Data released this week in a new Wells Fargo report showed that the U.S. trade deficit in goods and services narrowed by $4.1 billion in September to a 19-month low of $36.4 billion. Preliminary data on international trade in goods that was released last week had suggested that the deficit would fall by only $3.1 billion.

The larger-than-expected decline in the September trade deficit was due to an increase in the surplus in trade in services. As Wells Fargo economists have written in previous reports, exports have been boosted in the past few months by a on-off surge in soybean exports.
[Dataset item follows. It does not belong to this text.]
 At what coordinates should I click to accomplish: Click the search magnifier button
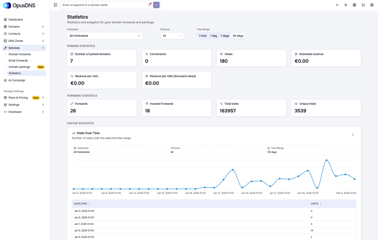[x=156, y=5]
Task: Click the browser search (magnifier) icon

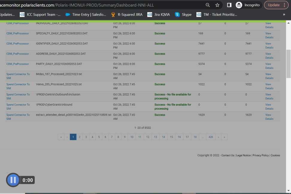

A poor harvest in South America this year allowed American exporters of soybeans to fill the gap.

Following the surge over the summer, soybean exports declined by $2 billion in September. Despite this drop in soybean exports, overall exports of goods rose by more than $600 million in September. Areas of strength included capital goods exports, which were boosted by a $1.4 billion increase in exports of civilian aircraft, and consumer goods exports, which rose by $738 million during the month.

On the other side of the ledger, imports of goods fell by $2 billion. The value of petroleum imports was essentially flat on the month, but there was notable weakness in capital goods imports and in consumer goods imports. The decline in capital goods imports is consistent with the weakness in business fixed investment spending in recent quarters. Given that personal consumption expenditures continue to grow, Wells Fargo economists view the $837 million decline in consumer goods imports in September as being somewhat of an aberration.

The initial estimate of third quarter GDP growth that the Bureau of Economic Analysis (BEA) released last week showed that real exports of goods and services shot up at an annualized rate of 10 percent while real imports were up only 2.3 percent. Indeed, real net exports of goods and services boosted real GDP growth by 0.8 percentage points in Q3, the largest positive quarterly contribution to overall GDP growth in nearly three years. Although the trade surplus in services rose in September, the BEA revised trade deficits in goods in previous months a bit higher in this monthly release. Therefore, there should not be meaningful changes to the positive net export contribution to Q3 GDP growth when BEA releases revised estimates in coming weeks.

Looking forward, economists expect that net exports will again exert headwinds overall GDP growth. The one-off surge in soybean exports will not be repeated in coming quarters, and growth in many of America’s major trading partners remains lackluster. On the other side of the ledger, continued modest growth in domestic demand likely will cause import growth to accelerate somewhat.